Однако подобные случаи были всего лишь небольшими антрактами. Больше ничто не нарушало монотонность работы. Мы копали без продыху и валились с ног от усталости, обливались потом и страдали от боли, ожидая, когда же нам выдадут скромные лагерные марки[60]
. Большинство из нас, в том числе и я, ни разу не удостоились этой грошовой награды.Когда кто-то получал марку, он (бок о бок с привилегированными заключенными-немцами, которые получали посылки из дома) проводил вечер в очереди перед столовой. Там можно было разжиться горчицей, писчей и туалетной бумагой, бумагой для сигарет и табаком (сделанным из дерева), если все это еще не успели распродать.
Каждый день и каждую ночь из Венгрии приходили новые эшелоны с евреями. Многих пассажиров отправили в наш лагерь, и перенаселение заставило нас делить койки.
Новоприбывшие мадьяры (венгры) выделялись на общем фоне. Жизнь в угнетении была им в новинку. Их язык очень сильно отличался от нашего или любого другого нам известного. Мы пытались объяснить им наше положение, познакомить с реалиями жизни в лагере, но казалось, что они никогда не освоят искусство проигрывать.
С момента моего прибытия в лагерь прошло чуть больше года, и за это время количество заключенных выросло вдвое. Все личные номера уже подразделялись на пять серий: Е – перевоспитание[61]
, G – обычные, Z – цыгане, A и B для евреев, которых привезли начиная с 1944 года. Узники с отметкой «E» по большей части были немцами, жили в отдельном лагере Биркенау, отбывали там свой срок и возвращались на волю. Остальные, получившие на левое предплечье татуировку с номером, оставались в лагере пожизненно.Евреи, прибывшие из «богатых» стран, таких как Венгрия и Италия, где стали жертвой хитрой и продуманной пропаганды «переселения на Восток», везли с собой едва ли не все свои пожитки, иногда целыми вагонами.
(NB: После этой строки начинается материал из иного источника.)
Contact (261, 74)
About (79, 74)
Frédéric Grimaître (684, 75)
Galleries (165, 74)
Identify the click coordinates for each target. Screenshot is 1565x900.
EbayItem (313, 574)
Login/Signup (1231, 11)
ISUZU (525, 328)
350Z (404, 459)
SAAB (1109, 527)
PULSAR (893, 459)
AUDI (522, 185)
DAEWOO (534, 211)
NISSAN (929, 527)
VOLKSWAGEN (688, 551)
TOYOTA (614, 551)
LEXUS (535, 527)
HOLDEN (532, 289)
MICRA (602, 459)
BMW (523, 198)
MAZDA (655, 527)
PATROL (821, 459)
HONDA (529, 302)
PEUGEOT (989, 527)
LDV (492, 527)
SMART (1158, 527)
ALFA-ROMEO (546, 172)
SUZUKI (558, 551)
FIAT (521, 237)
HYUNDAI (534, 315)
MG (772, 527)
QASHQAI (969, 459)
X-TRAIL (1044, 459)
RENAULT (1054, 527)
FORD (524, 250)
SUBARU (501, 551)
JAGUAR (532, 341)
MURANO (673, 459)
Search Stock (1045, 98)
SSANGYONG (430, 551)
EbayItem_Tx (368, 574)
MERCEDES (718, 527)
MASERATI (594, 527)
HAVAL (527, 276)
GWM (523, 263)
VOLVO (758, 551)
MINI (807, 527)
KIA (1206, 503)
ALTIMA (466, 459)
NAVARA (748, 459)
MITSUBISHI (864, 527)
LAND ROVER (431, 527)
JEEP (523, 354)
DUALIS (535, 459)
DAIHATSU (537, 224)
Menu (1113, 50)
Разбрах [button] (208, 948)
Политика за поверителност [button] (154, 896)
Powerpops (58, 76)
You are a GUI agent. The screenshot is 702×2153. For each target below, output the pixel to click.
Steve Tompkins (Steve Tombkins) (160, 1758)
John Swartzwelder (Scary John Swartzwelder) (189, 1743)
Когда решался вопрос с владельцами, внимание переключалось на их имущество. Чемоданы, одежда, постельное белье, велосипеды, швейные машинки, мешки с продуктами, пачки писем, фотографии, кольца, бриллианты, спрятанные доллары – все это поступало в сортировочный барак, где раскладывалось с уважением к бывшим владельцам, которого они, как считалось, не были достойны.
Оценив награбленное и удалив с вещей все именные нашивки, их отгружали в поезда и отправляли в Германию. На каждом вагоне висели таблички, гласившие: «Из Освенцима в Бреслау».
Мы все спрашивали себя:
– Неужели люди, которые вскоре будут радоваться этой добыче, не понимают, как ее заполучили?
Многие продукты, которые новоприбывшим все же разрешалось взять с собой, уже успевали покрыться плесенью, сгнить или считались потенциально ядовитыми. Такое отправлялось не в Германию, а прямиком на лагерную кухню, где все, что было изъято у новых узников, включая иностранные сладости, муку, хлеб и сухофрукты, называли «Канадой», вероятно, из-за того, что в сознании европейцев эта страна ассоциировалась с богатством и изобилием.
«Канадский» суп вносил долгожданное разнообразие в наше питание. Этот хлебный суп в зависимости от остальных ингредиентов: кусочков фруктов, пирожных, бутербродов, газет, а зачастую кожи и гвоздей, был либо сладким, либо горьким.
Точно так же богатое имущество новых узников открывало новые возможности для тех, кто работал в так называемой «команде Канада».
В процессе сортировки они могли что-нибудь «организовать». Прийти на работу в «Канаду» в старых лагерных сапогах, а уйти в добротных кожаных ботинках было обычным делом. Как и обматывать простыни вокруг талии, прятать золотые часы в заднем проходе, проносить украшения в ноздрях или закладывать под шапки иностранные банкноты.
Такие заключенные вскоре превратились в финансистов, которых уважали все мелкие торговцы. В лагере товары передавались другим людям, которые получали за это свою долю. А они, в свою очередь, обменивали их на алкоголь, масло и сигареты у гражданских работников.
На три сигареты – валюту европейского черного рынка, можно было купить дневную порцию хлеба (350 гр). За масло можно было заручиться поддержкой капо, бригадиров или старших по бараку, а бренди, товар, пользующийся огромным спросом, но трудный для контрабанды, шел в ход, когда нужно было подкупить высокопоставленных сотрудников лагеря или охранников из СС.
Каждый день по возвращении с работ одного из пятидесяти узников тщательно обыскивали, а остальные в это время испуганно огладывали себя в поисках подозрительных выпуклостей, которые могут привлечь внимание. Пойманных на контрабанде сильно избивали, а потом заставляли остаток вечера стоять в двухметровом промежутке между двумя гудящими от напряжения заборами из колючей проволоки.